## Records supplied
= Beginning of Section =

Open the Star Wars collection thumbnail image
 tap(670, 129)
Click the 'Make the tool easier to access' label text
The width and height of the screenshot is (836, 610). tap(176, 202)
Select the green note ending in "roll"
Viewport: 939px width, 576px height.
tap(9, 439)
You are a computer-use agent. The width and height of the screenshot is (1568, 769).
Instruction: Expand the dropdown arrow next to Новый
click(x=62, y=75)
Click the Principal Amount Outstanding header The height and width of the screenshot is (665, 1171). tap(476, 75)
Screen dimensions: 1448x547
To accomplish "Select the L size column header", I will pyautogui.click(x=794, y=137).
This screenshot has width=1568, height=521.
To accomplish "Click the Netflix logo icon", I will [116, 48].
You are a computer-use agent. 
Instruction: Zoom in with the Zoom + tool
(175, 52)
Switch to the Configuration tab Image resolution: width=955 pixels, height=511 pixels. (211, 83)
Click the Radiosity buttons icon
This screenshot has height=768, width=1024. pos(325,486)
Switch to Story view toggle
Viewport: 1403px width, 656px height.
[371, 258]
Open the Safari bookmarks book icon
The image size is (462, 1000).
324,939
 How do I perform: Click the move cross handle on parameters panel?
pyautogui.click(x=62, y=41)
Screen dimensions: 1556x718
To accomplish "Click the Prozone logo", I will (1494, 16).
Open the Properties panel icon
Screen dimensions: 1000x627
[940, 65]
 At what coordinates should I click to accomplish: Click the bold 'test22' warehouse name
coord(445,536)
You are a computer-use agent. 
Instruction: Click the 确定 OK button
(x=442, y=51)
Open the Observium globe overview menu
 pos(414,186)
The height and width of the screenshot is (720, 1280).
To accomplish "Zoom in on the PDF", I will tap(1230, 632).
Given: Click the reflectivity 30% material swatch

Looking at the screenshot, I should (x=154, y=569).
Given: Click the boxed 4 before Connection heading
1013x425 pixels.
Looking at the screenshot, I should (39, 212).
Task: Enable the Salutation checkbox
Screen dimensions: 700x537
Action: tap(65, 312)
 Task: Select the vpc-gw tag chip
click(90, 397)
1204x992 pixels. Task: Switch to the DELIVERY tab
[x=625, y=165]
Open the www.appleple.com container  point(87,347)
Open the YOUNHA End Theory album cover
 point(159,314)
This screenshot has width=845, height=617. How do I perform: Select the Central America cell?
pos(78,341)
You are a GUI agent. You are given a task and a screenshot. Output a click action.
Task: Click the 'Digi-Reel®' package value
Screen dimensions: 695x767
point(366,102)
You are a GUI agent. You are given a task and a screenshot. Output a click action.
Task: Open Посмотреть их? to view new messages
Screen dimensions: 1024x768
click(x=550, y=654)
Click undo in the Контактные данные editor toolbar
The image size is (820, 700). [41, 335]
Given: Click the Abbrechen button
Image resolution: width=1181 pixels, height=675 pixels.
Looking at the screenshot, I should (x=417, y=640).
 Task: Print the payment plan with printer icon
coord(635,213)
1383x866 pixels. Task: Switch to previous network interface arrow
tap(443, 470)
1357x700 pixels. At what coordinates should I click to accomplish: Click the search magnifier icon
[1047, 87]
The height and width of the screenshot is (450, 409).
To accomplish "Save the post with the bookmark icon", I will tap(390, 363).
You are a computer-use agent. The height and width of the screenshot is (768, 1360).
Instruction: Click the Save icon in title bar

= End of Section =

## Directions for this task
Set the records above down again, exactly as they read.

## Problem solution
Open the Star Wars collection thumbnail image
 tap(670, 129)
Click the 'Make the tool easier to access' label text
The width and height of the screenshot is (836, 610). tap(176, 202)
Select the green note ending in "roll"
Viewport: 939px width, 576px height.
tap(9, 439)
You are a computer-use agent. The width and height of the screenshot is (1568, 769).
Instruction: Expand the dropdown arrow next to Новый
click(x=62, y=75)
Click the Principal Amount Outstanding header The height and width of the screenshot is (665, 1171). tap(476, 75)
Screen dimensions: 1448x547
To accomplish "Select the L size column header", I will pyautogui.click(x=794, y=137).
This screenshot has width=1568, height=521.
To accomplish "Click the Netflix logo icon", I will [116, 48].
You are a computer-use agent. 
Instruction: Zoom in with the Zoom + tool
(175, 52)
Switch to the Configuration tab Image resolution: width=955 pixels, height=511 pixels. (211, 83)
Click the Radiosity buttons icon
This screenshot has height=768, width=1024. pos(325,486)
Switch to Story view toggle
Viewport: 1403px width, 656px height.
[371, 258]
Open the Safari bookmarks book icon
The image size is (462, 1000).
324,939
 How do I perform: Click the move cross handle on parameters panel?
pyautogui.click(x=62, y=41)
Screen dimensions: 1556x718
To accomplish "Click the Prozone logo", I will (1494, 16).
Open the Properties panel icon
Screen dimensions: 1000x627
[940, 65]
 At what coordinates should I click to accomplish: Click the bold 'test22' warehouse name
coord(445,536)
You are a computer-use agent. 
Instruction: Click the 确定 OK button
(x=442, y=51)
Open the Observium globe overview menu
 pos(414,186)
The height and width of the screenshot is (720, 1280).
To accomplish "Zoom in on the PDF", I will tap(1230, 632).
Given: Click the reflectivity 30% material swatch

Looking at the screenshot, I should (x=154, y=569).
Given: Click the boxed 4 before Connection heading
1013x425 pixels.
Looking at the screenshot, I should (39, 212).
Task: Enable the Salutation checkbox
Screen dimensions: 700x537
Action: tap(65, 312)
 Task: Select the vpc-gw tag chip
click(90, 397)
1204x992 pixels. Task: Switch to the DELIVERY tab
[x=625, y=165]
Open the www.appleple.com container  point(87,347)
Open the YOUNHA End Theory album cover
 point(159,314)
This screenshot has width=845, height=617. How do I perform: Select the Central America cell?
pos(78,341)
You are a GUI agent. You are given a task and a screenshot. Output a click action.
Task: Click the 'Digi-Reel®' package value
Screen dimensions: 695x767
point(366,102)
You are a GUI agent. You are given a task and a screenshot. Output a click action.
Task: Open Посмотреть их? to view new messages
Screen dimensions: 1024x768
click(x=550, y=654)
Click undo in the Контактные данные editor toolbar
The image size is (820, 700). [41, 335]
Given: Click the Abbrechen button
Image resolution: width=1181 pixels, height=675 pixels.
Looking at the screenshot, I should (x=417, y=640).
 Task: Print the payment plan with printer icon
coord(635,213)
1383x866 pixels. Task: Switch to previous network interface arrow
tap(443, 470)
1357x700 pixels. At what coordinates should I click to accomplish: Click the search magnifier icon
[1047, 87]
The height and width of the screenshot is (450, 409).
To accomplish "Save the post with the bookmark icon", I will tap(390, 363).
You are a computer-use agent. The height and width of the screenshot is (768, 1360).
Instruction: Click the Save icon in title bar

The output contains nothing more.